Two Hawaiian seal pups play at Papahānaumokuākea Marine National Monument. Two Hawaiian seal pups play at Papahānaumokuākea Marine National Monument. NOAA file photo

With a stroke of a pen Friday, the Papahānaumokuākea Marine National Monument became as large as its name.

President Obama added more than 442,000 square miles to the Pacific Ocean wildlife refuge north of Hawaii on Friday, quadrupling its size and cementing its status as the largest marine protected area on Earth.

Living within the protected area are more than 7,000 marine species, including 24 species of whales and dolphins and five protected species of sea turtles, as well as foraging areas for the endangered Hawaiian monk seal and remote nesting atolls for numerous species of seabirds.

Papahānaumokuākea also holds cultural and historical significance for Pacific communities. The White House cited the vast seascape’s important spiritual role for native Hawaiians in Friday’s announcement:

The ocean will always be seen as an integral part of cultural identity for the Native Hawaiian community. The deep sea, the ocean surface, the sky, and all the living things in the area adjacent to the Monument are important to this culture and are deeply rooted in creation and settlement stories. Native Hawaiian culture considers the Monument and the adjacent area a sacred place. This place contains the boundary between Ao, the world of light and the living, and Pō, the world of the gods and spirits from which all life is born and to which ancestors return after death.
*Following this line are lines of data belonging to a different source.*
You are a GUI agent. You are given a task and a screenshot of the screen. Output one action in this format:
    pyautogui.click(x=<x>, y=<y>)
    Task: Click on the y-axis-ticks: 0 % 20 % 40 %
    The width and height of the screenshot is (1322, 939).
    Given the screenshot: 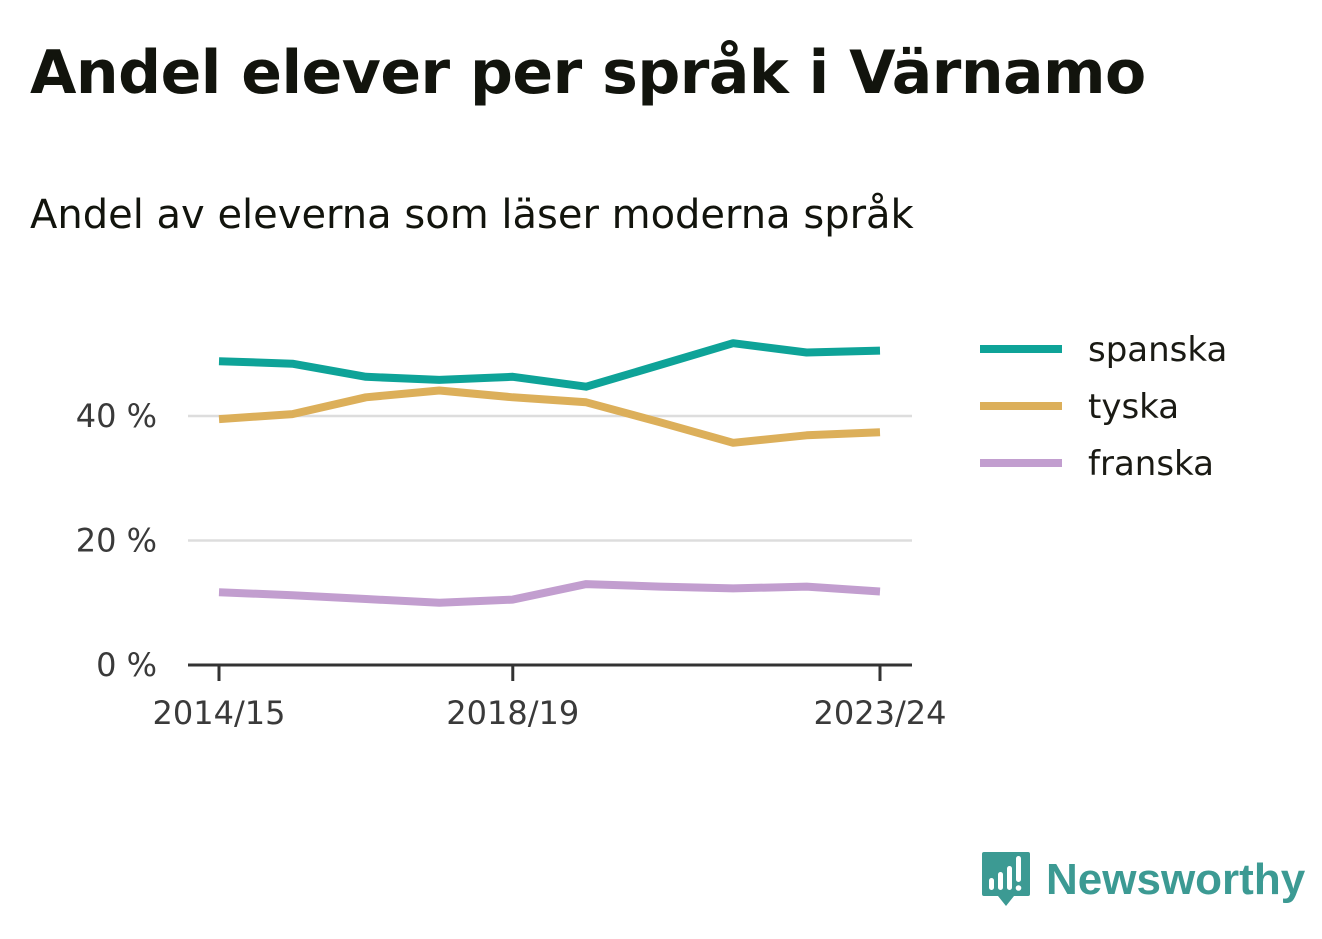 What is the action you would take?
    pyautogui.click(x=116, y=540)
Long-distance voyaging and wayfinding is one of the most unique and valuable traditional practices that the Native Hawaiian community has developed and continues to advance.

Once on the verge of cultural extinction, new double-hulled sailing canoes, beginning with the Hōkūle'a in the 1970s, are bringing voyaging and wayfinding to new generations. This traditional practice relies on celestial, biological, and natural signs, such as winds, waves, currents and the presence of birds and marine life. The open ocean ecosystem and its natural resources in the adjacent area play an important role within the cultural voyaging seascape within the Hawaiian Archipelago.

“This is one of the most important actions an American president has ever taken for the health of the oceans,” Senator Brian Schatz of Hawaii, who formally proposed the expansion last year, said in a statement. “Expanding Papahānaumokuākea will replenish stocks of ‘ahi, promote biodiversity, fight climate change, and give a greater voice to Native Hawaiians in managing this resource. President Obama’s declaration is only the beginning.”

Also located within the site is the wreckage of five aircraft carriers sunk at the Battle of Midway in 1942, perhaps the most pivotal battle of World War II’s Pacific theater. Four of the carriers—the AkagiKagaSoryu, and Hiryu—were part of the Japanese fleet that attacked Pearl Harbor, while the fifth—the USS Yorktown—was part of the U.S. naval force that ambushed them six months later. Japan’s navy never recovered from the losses.

Obama expanded Papahānaumokuākea through authority granted to him by the Antiquities Act of 1906, a statute that allows presidents to create national monuments out of public lands. National monuments are distinct from national parks, which are created by acts of Congress.